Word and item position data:
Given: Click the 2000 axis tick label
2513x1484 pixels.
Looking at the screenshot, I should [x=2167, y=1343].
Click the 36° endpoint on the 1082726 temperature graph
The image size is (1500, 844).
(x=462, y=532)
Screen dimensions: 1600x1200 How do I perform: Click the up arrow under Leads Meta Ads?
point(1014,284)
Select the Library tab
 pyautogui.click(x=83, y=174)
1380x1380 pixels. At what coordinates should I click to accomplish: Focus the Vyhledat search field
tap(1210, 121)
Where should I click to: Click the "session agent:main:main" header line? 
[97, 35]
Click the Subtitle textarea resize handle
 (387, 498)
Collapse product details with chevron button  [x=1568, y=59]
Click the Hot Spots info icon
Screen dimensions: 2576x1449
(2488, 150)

■ **Given exercise**:
Please count the lines of the rows that contain the word "should" and give only the number.

■ **The solution**:
3